# [Exercise prompt]
Using the records below, locate all lines containing "Music" and return them.

# [Available data]
+-------+

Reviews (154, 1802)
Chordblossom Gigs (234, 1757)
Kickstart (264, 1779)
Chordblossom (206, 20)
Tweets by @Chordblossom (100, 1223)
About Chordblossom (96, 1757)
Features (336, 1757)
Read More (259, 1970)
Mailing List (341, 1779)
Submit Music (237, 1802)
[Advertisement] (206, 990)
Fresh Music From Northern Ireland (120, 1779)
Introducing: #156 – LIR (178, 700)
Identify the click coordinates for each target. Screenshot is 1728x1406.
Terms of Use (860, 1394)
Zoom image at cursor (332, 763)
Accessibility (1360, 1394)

+-------+

# [Reply to the task]
Submit Music (237, 1802)
Fresh Music From Northern Ireland (120, 1779)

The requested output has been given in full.